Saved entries
· · · · · · ·

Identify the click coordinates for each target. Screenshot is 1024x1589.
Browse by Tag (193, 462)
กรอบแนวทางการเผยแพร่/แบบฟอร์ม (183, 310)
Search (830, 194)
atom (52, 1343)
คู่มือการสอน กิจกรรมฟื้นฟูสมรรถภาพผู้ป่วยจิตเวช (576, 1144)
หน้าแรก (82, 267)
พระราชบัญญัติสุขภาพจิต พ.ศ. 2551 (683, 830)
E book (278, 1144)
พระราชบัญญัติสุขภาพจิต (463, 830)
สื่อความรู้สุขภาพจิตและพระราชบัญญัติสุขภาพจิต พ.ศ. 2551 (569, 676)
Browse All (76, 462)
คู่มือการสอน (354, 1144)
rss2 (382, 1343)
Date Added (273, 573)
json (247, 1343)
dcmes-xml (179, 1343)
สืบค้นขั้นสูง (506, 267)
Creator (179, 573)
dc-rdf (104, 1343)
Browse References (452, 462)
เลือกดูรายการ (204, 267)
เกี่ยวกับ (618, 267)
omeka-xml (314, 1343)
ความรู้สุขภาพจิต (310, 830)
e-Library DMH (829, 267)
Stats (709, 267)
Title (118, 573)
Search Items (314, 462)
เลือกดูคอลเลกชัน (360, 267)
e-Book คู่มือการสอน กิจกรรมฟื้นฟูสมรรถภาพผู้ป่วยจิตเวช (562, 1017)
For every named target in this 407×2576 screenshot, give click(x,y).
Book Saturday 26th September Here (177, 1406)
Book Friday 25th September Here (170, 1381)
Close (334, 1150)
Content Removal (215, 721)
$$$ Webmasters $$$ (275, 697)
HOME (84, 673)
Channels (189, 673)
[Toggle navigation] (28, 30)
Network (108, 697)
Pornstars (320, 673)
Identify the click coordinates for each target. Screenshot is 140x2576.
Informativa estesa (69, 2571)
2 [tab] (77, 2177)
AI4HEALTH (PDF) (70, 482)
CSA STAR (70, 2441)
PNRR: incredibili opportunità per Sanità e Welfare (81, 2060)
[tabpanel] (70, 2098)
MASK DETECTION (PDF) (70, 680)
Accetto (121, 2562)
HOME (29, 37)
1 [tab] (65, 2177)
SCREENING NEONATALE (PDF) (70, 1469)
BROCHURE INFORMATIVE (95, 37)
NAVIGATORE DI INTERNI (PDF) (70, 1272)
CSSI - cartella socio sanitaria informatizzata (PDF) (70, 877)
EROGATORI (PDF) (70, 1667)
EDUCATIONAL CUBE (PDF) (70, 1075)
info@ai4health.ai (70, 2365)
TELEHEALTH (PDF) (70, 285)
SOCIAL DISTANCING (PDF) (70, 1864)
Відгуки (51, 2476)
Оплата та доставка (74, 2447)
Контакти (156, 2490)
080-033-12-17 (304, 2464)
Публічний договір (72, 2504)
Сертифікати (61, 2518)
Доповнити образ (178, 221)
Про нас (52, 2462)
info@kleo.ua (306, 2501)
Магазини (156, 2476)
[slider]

· · · · · · ·

DIRECTIONS: Copy out the records above exactly and completely.

SOLUTION TO THIS EXERCISE:
Identify the click coordinates for each target. Screenshot is 1024x1589.
Browse by Tag (193, 462)
กรอบแนวทางการเผยแพร่/แบบฟอร์ม (183, 310)
Search (830, 194)
atom (52, 1343)
คู่มือการสอน กิจกรรมฟื้นฟูสมรรถภาพผู้ป่วยจิตเวช (576, 1144)
หน้าแรก (82, 267)
พระราชบัญญัติสุขภาพจิต พ.ศ. 2551 (683, 830)
E book (278, 1144)
พระราชบัญญัติสุขภาพจิต (463, 830)
สื่อความรู้สุขภาพจิตและพระราชบัญญัติสุขภาพจิต พ.ศ. 2551 (569, 676)
Browse All (76, 462)
คู่มือการสอน (354, 1144)
rss2 (382, 1343)
Date Added (273, 573)
json (247, 1343)
dcmes-xml (179, 1343)
สืบค้นขั้นสูง (506, 267)
Creator (179, 573)
dc-rdf (104, 1343)
Browse References (452, 462)
เลือกดูรายการ (204, 267)
เกี่ยวกับ (618, 267)
omeka-xml (314, 1343)
ความรู้สุขภาพจิต (310, 830)
e-Library DMH (829, 267)
Stats (709, 267)
Title (118, 573)
Search Items (314, 462)
เลือกดูคอลเลกชัน (360, 267)
e-Book คู่มือการสอน กิจกรรมฟื้นฟูสมรรถภาพผู้ป่วยจิตเวช (562, 1017)
For every named target in this 407×2576 screenshot, give click(x,y).
Book Saturday 26th September Here (177, 1406)
Book Friday 25th September Here (170, 1381)
Close (334, 1150)
Content Removal (215, 721)
$$$ Webmasters $$$ (275, 697)
HOME (84, 673)
Channels (189, 673)
[Toggle navigation] (28, 30)
Network (108, 697)
Pornstars (320, 673)
Identify the click coordinates for each target. Screenshot is 140x2576.
Informativa estesa (69, 2571)
2 [tab] (77, 2177)
AI4HEALTH (PDF) (70, 482)
CSA STAR (70, 2441)
PNRR: incredibili opportunità per Sanità e Welfare (81, 2060)
[tabpanel] (70, 2098)
MASK DETECTION (PDF) (70, 680)
Accetto (121, 2562)
HOME (29, 37)
1 [tab] (65, 2177)
SCREENING NEONATALE (PDF) (70, 1469)
BROCHURE INFORMATIVE (95, 37)
NAVIGATORE DI INTERNI (PDF) (70, 1272)
CSSI - cartella socio sanitaria informatizzata (PDF) (70, 877)
EROGATORI (PDF) (70, 1667)
EDUCATIONAL CUBE (PDF) (70, 1075)
info@ai4health.ai (70, 2365)
TELEHEALTH (PDF) (70, 285)
SOCIAL DISTANCING (PDF) (70, 1864)
Відгуки (51, 2476)
Оплата та доставка (74, 2447)
Контакти (156, 2490)
080-033-12-17 (304, 2464)
Публічний договір (72, 2504)
Сертифікати (61, 2518)
Доповнити образ (178, 221)
Про нас (52, 2462)
info@kleo.ua (306, 2501)
Магазини (156, 2476)
[slider]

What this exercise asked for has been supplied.